Entries for locating words and elements
━━━━━━━━━━━━━━━━
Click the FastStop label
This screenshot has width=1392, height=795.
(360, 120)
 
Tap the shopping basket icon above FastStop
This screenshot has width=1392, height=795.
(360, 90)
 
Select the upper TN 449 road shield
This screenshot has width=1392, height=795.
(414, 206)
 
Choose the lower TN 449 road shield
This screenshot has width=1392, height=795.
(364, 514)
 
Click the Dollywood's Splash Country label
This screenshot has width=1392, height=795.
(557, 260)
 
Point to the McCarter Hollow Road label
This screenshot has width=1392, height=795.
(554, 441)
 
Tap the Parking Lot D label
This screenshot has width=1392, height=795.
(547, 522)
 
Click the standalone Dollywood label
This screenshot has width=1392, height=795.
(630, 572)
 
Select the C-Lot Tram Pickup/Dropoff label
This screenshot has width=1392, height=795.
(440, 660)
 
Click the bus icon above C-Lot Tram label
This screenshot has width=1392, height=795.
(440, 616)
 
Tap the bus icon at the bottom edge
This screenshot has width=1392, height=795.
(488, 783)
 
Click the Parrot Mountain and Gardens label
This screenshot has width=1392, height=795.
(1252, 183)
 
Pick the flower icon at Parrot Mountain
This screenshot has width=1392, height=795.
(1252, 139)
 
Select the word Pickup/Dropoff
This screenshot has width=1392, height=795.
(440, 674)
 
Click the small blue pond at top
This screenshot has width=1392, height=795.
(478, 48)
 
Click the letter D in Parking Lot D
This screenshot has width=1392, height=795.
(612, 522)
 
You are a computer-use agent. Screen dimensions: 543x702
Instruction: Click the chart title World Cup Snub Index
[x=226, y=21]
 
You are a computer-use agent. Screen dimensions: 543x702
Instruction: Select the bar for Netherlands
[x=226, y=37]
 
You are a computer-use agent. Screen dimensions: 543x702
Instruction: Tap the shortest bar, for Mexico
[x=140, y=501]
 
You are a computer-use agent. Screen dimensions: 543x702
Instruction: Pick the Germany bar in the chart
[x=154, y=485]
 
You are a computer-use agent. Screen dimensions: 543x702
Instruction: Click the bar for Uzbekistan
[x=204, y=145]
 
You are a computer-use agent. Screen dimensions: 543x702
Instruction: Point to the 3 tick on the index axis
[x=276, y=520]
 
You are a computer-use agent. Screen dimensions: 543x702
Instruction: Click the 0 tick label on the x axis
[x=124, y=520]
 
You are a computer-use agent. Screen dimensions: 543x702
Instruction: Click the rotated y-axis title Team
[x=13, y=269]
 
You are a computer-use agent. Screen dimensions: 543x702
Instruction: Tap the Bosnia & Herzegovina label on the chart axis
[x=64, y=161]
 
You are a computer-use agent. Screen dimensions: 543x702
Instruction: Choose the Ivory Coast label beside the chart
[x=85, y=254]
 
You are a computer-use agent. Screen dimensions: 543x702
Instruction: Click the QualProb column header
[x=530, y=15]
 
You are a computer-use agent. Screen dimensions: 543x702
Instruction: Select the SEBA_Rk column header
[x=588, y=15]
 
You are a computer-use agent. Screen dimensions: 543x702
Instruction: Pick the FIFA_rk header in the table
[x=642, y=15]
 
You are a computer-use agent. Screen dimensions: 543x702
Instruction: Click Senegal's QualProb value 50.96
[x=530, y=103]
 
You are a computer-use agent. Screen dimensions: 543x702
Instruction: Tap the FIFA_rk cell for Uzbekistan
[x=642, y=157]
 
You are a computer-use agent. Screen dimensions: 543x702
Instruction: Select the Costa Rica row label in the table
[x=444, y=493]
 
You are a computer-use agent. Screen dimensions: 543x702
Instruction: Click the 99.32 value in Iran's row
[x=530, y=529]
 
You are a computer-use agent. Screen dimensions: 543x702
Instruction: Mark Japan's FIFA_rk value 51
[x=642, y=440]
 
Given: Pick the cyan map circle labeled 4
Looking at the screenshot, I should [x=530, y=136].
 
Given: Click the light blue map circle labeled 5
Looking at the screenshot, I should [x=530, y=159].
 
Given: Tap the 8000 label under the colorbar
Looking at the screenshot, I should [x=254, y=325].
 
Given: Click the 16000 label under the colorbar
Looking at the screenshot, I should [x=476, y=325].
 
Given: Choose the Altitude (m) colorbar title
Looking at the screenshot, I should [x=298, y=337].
━━━━━━━━━━━━━━━━
* _AIM OF THE TASK_: Write out the listing again from its first line through the line containing "[x=140, y=501]", requests included, and shift every coordinate in the answers by -80.

* _SOLUTION FOR THIS PROBLEM_:
Click the FastStop label
This screenshot has width=1392, height=795.
(280, 40)
 
Tap the shopping basket icon above FastStop
This screenshot has width=1392, height=795.
(280, 10)
 
Select the upper TN 449 road shield
This screenshot has width=1392, height=795.
(334, 126)
 
Choose the lower TN 449 road shield
This screenshot has width=1392, height=795.
(284, 434)
 
Click the Dollywood's Splash Country label
This screenshot has width=1392, height=795.
(477, 180)
 
Point to the McCarter Hollow Road label
This screenshot has width=1392, height=795.
(474, 361)
 
Tap the Parking Lot D label
This screenshot has width=1392, height=795.
(467, 442)
 
Click the standalone Dollywood label
This screenshot has width=1392, height=795.
(550, 492)
 
Select the C-Lot Tram Pickup/Dropoff label
This screenshot has width=1392, height=795.
(360, 580)
 
Click the bus icon above C-Lot Tram label
This screenshot has width=1392, height=795.
(360, 536)
 
Tap the bus icon at the bottom edge
This screenshot has width=1392, height=795.
(408, 703)
 
Click the Parrot Mountain and Gardens label
This screenshot has width=1392, height=795.
(1172, 103)
 
Pick the flower icon at Parrot Mountain
This screenshot has width=1392, height=795.
(1172, 59)
 
Select the word Pickup/Dropoff
This screenshot has width=1392, height=795.
(360, 594)
 
Click the small blue pond at top
This screenshot has width=1392, height=795.
(398, -32)
 
Click the letter D in Parking Lot D
This screenshot has width=1392, height=795.
(532, 442)
 
You are a computer-use agent. Screen dimensions: 543x702
Instruction: Click the chart title World Cup Snub Index
[x=146, y=-59]
 
You are a computer-use agent. Screen dimensions: 543x702
Instruction: Select the bar for Netherlands
[x=146, y=-43]
 
You are a computer-use agent. Screen dimensions: 543x702
Instruction: Tap the shortest bar, for Mexico
[x=60, y=421]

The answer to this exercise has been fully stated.